The town hall also allowed questions and comments from the audience.
“I am angry. I believe your communication right now is promoting vulnerability,” Robyn Cerutti, the mother of a student, said in an emotional comment to the panel. “You need to be more definitive. Right now, everybody knows LMU is vulnerable. What is going to keep somebody from really coming onto campus? I want to know how everybody in this room and my son are safe today, not wait for an investigation.”
Additionally, some students took issue with the time of the panel, as it was held early in the day while classes were in session, which prevented many from attending.
Common questions submitted through a form sent in President’s Snyder’s email included: “Why wasn’t there an alert sent out right away?”, “When will the investigation results be available?”, “What is happening to the person who pulled this prank?” and “Will anyone in the DPS be held accountable?” Questions pertaining to the investigation, University personnel and student conduct processes were not answered. In terms of when the investigation results will be available, Rebecca Chandler, vice president of human resources, had no definitive response, only that the investigation was underway.
Other concerns included emergency procedures for LMU’s other campus sites, the speed of social media, protocol in the daycare center and the opt-out option of LMU’s safety app, LiveSafe.
“I think the panel was a start,” said Alo Coleman, ASLMU president. “I’m so thankful people shared their experiences. Students are right, [the panel members] weren’t [on campus during the active shooter]. It hurt me, and I know they felt it too, how real the situation was for all of us.”
A test of the LMU emergency response system was conducted Friday morning at 10:00 a.m. and appeared to be successful.
ASLMU also addressed Public Safety’s mishandled, delayed response to the incident on Wednesday in its weekly senate meeting.
Sam Cassidy, a junior film and television production and psychology double major, was in attendance and brought up their idea for a student-run Twitter account to inform students about emergency situations. With the handle @lmu_watchdogs, Cassidy hopes that the account will be a faster way to update students by working with RAs and RDs and keeping the Twitter student-run.
“LMU DPS is allegedly investigating and improving their systems,” Cassidy said. “But while they are doing so, and in the event those systems fail, we now have something more immediate to rely on.”

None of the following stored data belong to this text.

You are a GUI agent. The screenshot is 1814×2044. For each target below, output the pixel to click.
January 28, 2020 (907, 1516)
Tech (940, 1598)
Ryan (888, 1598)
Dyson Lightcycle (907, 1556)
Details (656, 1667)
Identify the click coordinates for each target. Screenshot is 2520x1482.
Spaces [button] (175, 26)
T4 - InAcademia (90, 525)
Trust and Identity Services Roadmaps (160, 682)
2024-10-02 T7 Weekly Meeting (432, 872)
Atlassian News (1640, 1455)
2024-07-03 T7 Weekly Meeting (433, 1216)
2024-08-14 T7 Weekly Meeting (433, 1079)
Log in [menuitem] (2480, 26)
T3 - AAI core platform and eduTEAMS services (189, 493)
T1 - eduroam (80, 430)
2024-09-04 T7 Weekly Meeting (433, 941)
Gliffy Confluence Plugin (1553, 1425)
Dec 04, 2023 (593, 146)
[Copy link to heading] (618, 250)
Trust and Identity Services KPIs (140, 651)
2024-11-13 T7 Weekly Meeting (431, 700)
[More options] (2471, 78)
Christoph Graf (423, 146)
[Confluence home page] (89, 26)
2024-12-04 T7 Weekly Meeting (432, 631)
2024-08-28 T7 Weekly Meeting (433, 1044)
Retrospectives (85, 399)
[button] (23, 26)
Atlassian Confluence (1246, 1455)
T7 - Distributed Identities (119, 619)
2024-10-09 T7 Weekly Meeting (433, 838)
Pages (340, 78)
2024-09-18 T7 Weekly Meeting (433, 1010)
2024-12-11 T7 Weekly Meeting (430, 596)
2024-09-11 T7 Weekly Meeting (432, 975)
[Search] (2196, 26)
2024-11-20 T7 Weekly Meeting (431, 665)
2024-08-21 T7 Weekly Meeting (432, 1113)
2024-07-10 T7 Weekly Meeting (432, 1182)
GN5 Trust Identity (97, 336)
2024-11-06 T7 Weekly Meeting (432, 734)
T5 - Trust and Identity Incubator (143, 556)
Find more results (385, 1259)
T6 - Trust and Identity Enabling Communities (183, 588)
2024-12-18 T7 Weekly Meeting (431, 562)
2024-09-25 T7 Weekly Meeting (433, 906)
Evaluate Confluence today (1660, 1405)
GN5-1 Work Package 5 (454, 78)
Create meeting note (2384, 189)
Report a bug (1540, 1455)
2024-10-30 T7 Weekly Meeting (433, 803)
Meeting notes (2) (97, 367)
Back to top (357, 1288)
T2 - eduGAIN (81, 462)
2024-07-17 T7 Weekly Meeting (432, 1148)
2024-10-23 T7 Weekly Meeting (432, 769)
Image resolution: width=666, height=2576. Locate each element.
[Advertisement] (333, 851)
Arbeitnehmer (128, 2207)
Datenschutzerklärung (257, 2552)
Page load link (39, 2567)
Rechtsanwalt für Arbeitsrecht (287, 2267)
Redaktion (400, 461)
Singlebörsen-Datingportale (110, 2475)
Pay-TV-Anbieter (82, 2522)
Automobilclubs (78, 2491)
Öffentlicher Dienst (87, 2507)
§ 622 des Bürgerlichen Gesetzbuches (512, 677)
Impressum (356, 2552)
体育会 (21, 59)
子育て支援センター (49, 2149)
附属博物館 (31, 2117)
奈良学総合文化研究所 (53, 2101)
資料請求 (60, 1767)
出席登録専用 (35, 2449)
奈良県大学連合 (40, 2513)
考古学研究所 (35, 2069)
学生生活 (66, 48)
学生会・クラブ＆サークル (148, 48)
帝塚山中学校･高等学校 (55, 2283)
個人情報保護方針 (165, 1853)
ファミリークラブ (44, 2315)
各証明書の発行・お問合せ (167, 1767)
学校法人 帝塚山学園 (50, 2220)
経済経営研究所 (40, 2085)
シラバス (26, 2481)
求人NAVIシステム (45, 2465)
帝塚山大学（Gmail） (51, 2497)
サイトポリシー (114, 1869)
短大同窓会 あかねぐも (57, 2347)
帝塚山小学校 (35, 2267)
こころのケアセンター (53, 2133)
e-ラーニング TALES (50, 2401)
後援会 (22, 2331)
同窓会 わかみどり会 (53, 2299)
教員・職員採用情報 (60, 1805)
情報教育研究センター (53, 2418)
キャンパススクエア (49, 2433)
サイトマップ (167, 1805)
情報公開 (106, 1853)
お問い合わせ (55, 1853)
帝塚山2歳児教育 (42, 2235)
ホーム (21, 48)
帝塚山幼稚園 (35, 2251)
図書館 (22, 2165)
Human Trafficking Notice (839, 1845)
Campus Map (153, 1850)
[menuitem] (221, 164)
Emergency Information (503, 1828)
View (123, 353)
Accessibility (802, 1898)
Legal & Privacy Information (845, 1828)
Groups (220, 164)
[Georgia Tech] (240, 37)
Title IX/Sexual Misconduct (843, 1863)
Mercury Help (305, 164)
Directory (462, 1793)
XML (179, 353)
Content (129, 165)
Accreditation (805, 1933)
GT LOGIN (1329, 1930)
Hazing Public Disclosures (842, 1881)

Cassidy said the way they and other students received information Friday night—through police scanner, social media accounts and messages with friends—gave them the idea for an emergency alert Twitter account. Cassidy explained how they were told several different stories about what the situation was on Friday before they knew what truly happened. They believed if a system such as their Twitter account had been in place, students would have been able to get information from students directly affected and would have caused less confusion and rumors.
“[The Department of Public Safety] didn’t do their job in this case, but [neither did] RAs, RDs … library staff,” Luca Basilone, speaker of the senate and junior entrepreneurship major, said. “Moving forward, what we were discussing is how can we integrate all of these different areas on campus and make sure that we are aware of what happened.”
Other plans ASLMU discussed in the future were zoning areas around campus that are the safest to be if there is a threat, which included University Hall, the Habit and the library. Additionally, the availability of SPS resources were brought up, as students have complained about the difficulty they’ve experienced in receiving adequate, timely help.
“This is going to be a long-term journey. It’s going to take time and it's going to take teamwork,” Brenda Quintanilla, ASLMU vice president, said. “We have a brainstorm of action steps, but we don’t know how realistic they are.”
To watch the full video of the town hall, click here.
“It was tough because we don’t have a lot of answers,” Thomas Poon, vice president and provost, said. “But what I got from this panel was so many different avenues that we have to explore … What was brought to light is going to be so helpful to us.”